Speaking to his coalition partners on Friday, Modi’s tone was unusually modest and measured, emphasising that “consensus is necessary” and speaking of the need for “good governance”. Moitra said the prime minister’s situation had been summarised best by a popular comedian: “He might have a sword in his hands but the opposition has nicked the drawstring of his pyjamas.”

Moitra was not alone in describing this week’s election as a reprieve for the troubling trajectory of India’s democracy. Columns heralding that the “mirror has cracked” and the “idea of India is reborn” were plastered across the country’s biggest newspapers, and editorials spoke of the end of “supremo syndrome”. “The bulldozer now has brakes,” wrote the Deccan Chronicle newspaper. “And once a bulldozer has brakes, it becomes just a lawnmower.”

Many noted that the most damaging losses faced by the BJP had been in poorer, rural, working-class areas where farmers, lower-caste communities and Dalits, one of India’s most marginalised groups previously known as “untouchables”, turned away from Modi in droves. In critical states such as Uttar Pradesh they ended up swaying the election outcome far more significantly than urban elites and middle classes.

Yogendra Yadav, an Indian activist and politician who was a lone voice in accurately predicting the outcome of the election, said there was not yet widespread anger at Modi but instead “a sense of tiredness and frustration that the BJP had become arrogant and cut off from the people and their issues”.

Yadav said the significant losses suffered by the BJP in states that were previously its bastion were mostly due to frustrations over chronic unemployment and inflation and perceptions that the Modi government was against farmers. Among Dalits, there was a palpable fear that Modi intended to change the constitution and take away their privileges and quotas enshrined in it.

“This was not a normal election, it was clearly an unfair and unlevel playing field,” said Yadav. “But still, there is now a hope and a possibility that the authoritarian element could be reversed.”

Harsh Mander, one of India’s most prominent human rights and peace activists who is facing numerous criminal investigations for his work, called the election the “most important in India’s post independence history”, adding: “The resilience of Indian democracy has proved to be spectacular.”

He said it was encouraging that an “intoxication of majoritarian hate politics” had not ultimately shaped the outcome, referring to Modi’s apparent attempts to stir up religious animosity on the campaign trail as he referred to Muslims as “infiltrators” and “those who have more children”.

“The past decade has seen the freedom of religion and the freedom of conscience and dissent taken away,” said Mander. “If this election had gone fully the BJP way, then India would not remain a constitutional secular democracy.”

Mander said be believed that if the election had been fairly fought, it would have been an outright defeat for Modi.

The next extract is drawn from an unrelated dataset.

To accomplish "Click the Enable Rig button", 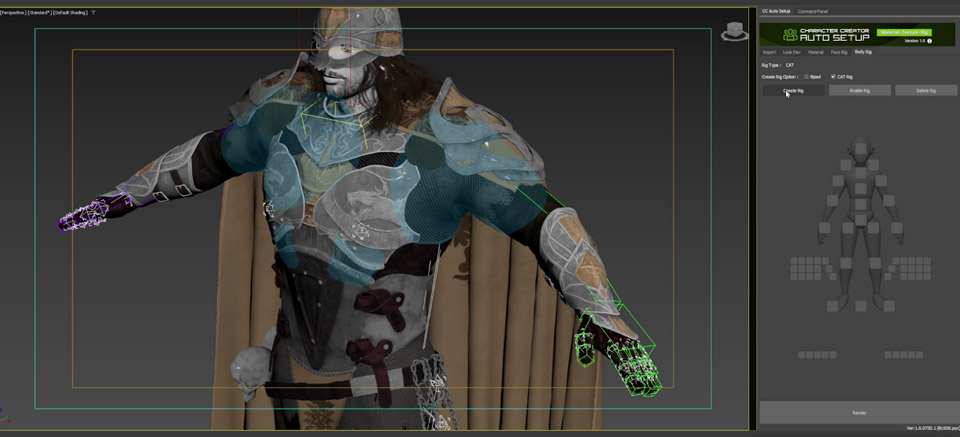I will [859, 90].
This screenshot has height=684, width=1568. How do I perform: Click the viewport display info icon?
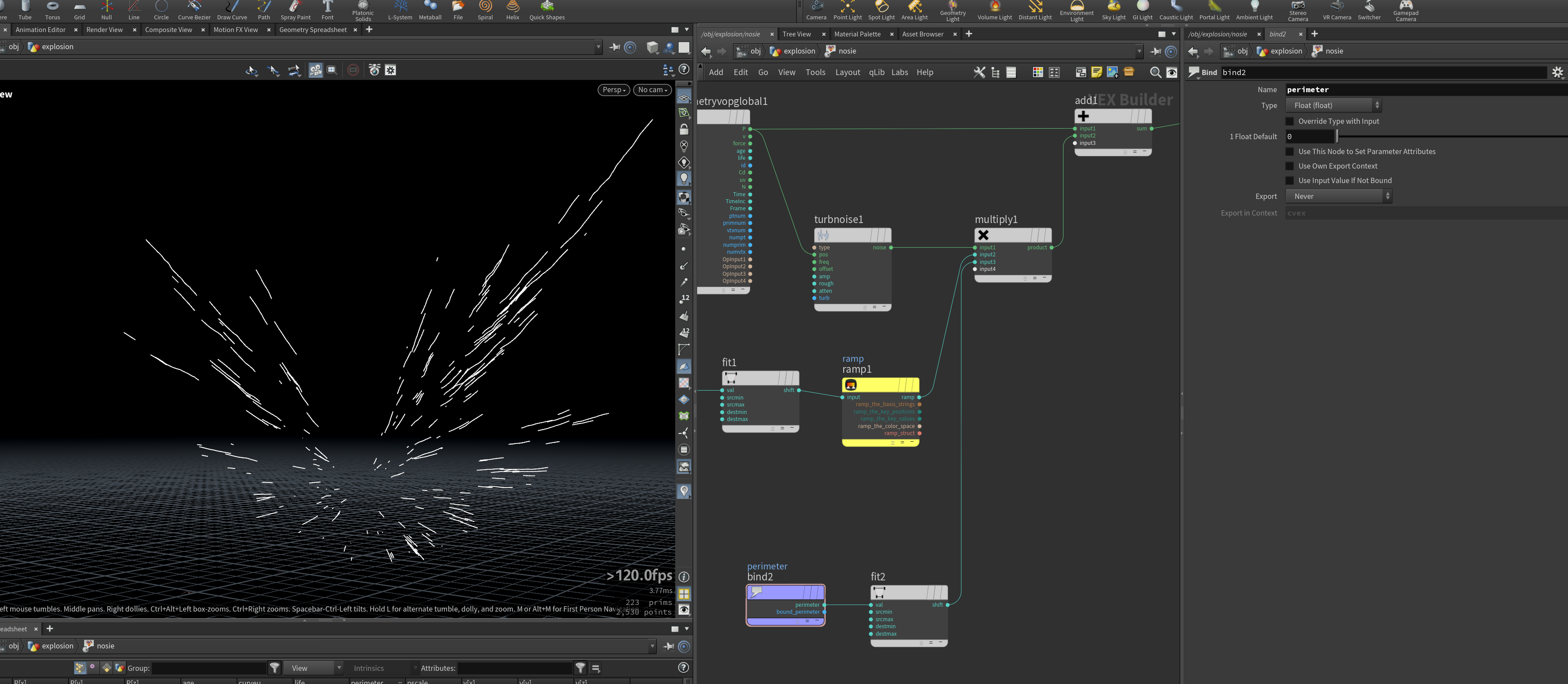coord(684,577)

Yet he also cautioned against seeing the outcome as a clear turning point for India, as questions remain about whether the prolonged assault on dissent, the use of federal agencies to go after opponents and the lengthy detention of critics without trial will continue unabated.

“I have charges against me from every federal agency. I could spend this life and the next in prison. What happens to all of those cases?” said Mander. “The climate of fear still remains.”